Roman Catholic Parish Church of San Carlos Borromeo / Location: Mahatao, Batanes / Early 19th century stone church destroyed by a typhoon in 1872; rebuilt in 1873 / Rehabilitation of support facilities in 2010

Attempts to Christianize the Batanes Islands in the 1680s were formalized in 1783 with the establishment of a permanent mission in Basay, now Basco. This was the largest settlement on the island also called Basay, but now known as Batan. Evangelization was undertaken by the Dominicans, who encouraged the Ivatan people to come down from their mountain top hamlets to settle on the plains below. Around 1787 Magatao, now Mahatao, became a town and mission station absorbing the villages of Mananioy and Racujaidi. Initially under the patronage of San Bartolome the site had been rededicated to San Carlos Borromeo by 1789; it was raised to parish status in 1798. The first stone church, convento, and bridge were built in the first decades of the 19th century. The church was destroyed by a typhoon in 1872. It was rebuilt the following year under the direction of Fr Crescencio Polo, OP, parish priest from 1871 to 1883.

The facade features a triangular espadaña belfry like in Basco and Sabtang. One of the bells dates from 1874. The south wall of the nave has differing thicknesses of walls. On the north side, behind the convento, are the remnants of a circular wellStep buttresses could have facilitated the change of roofing, which traditionally was of thatch but now is of galvanized iron.

Both levels of the L-shaped convento are of stone, like those in the other old towns of Batanes.
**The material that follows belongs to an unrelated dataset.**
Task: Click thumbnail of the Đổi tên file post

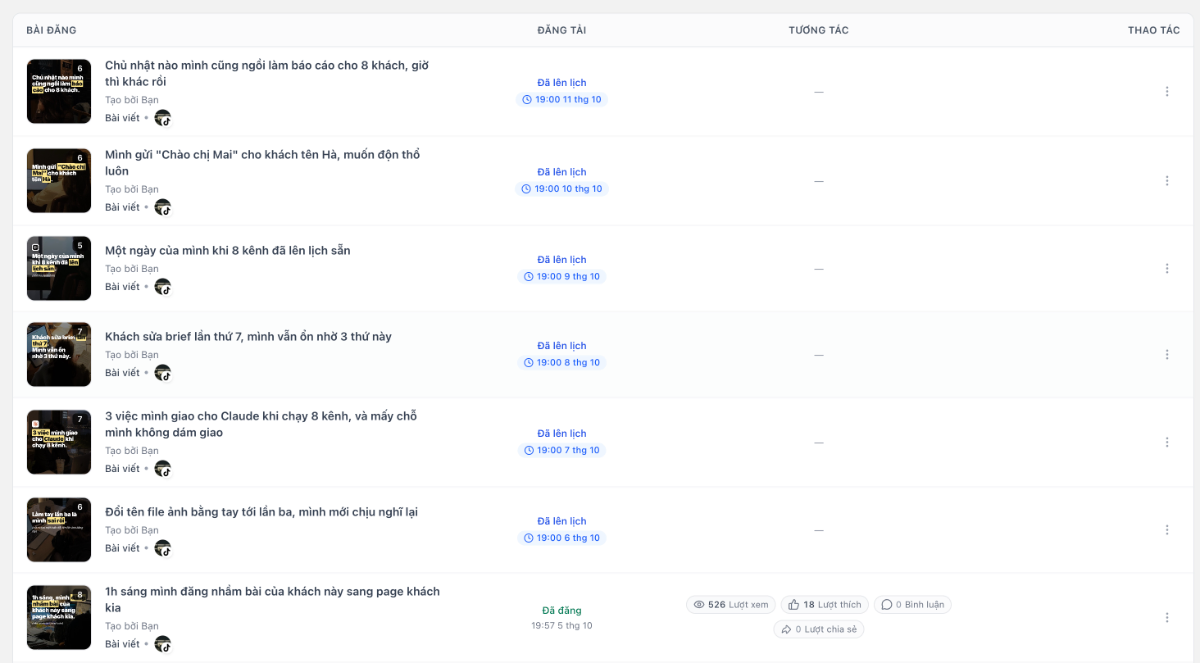Action: click(x=59, y=530)
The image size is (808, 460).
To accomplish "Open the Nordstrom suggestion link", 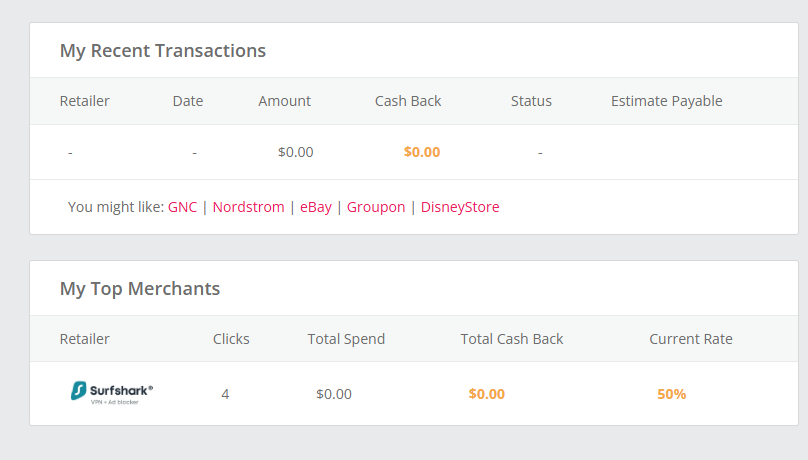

Four stout arches support an open balcony that was probably roofed like that in Sabtang, until a typhoon uncovered it.

The complex is well planned, endowed with large open spaces surrounding the church and convento. As with other old towns of Batanes, the Calle Real (principal road) leads right up to the side door of the church.

In one corner of the property is a beaterio organized by Fr Fabian Martin, OP, parish priest of adjoining Ivana in 1844-78. This was a structure to house the beatas, female members of the Lay Order of Saint Dominic who maintained the church vestments and linen, served as teachers of crafts and as catechists, and also prepared the meals of the priests of the parish. This one-story building is possibly the only one in Batanes to have preserved its brick roof.

A beacon was erected beside the church to aid boats entering the narrow port. A second beacon stands near the beaterio and a third is near the school across the plaza.

The image of San Carlos Borromeo is in the center of the neoclassic retablo mayor, flanked on either side by those of San Jose and Santa Rosa de Lima. Baroque C-scrolls frame the pediment housing the image of Santo Domingo. The former wooden niches to the right and left of the central retablo, featuring the images of Our Lady of the Holy Rosary and of the Santo Niño respectively, were reconstructed in concrete in the 1990s.

The San Carlos Borromeo Church complex, the most complete of its kind in the Batanes, was declared a National Cultural Treasure by the National Museum on 31 July 2001. Certain sections of the complex were rehabilitated in 2010 under the aegis of the National Commission for Culture and the Arts.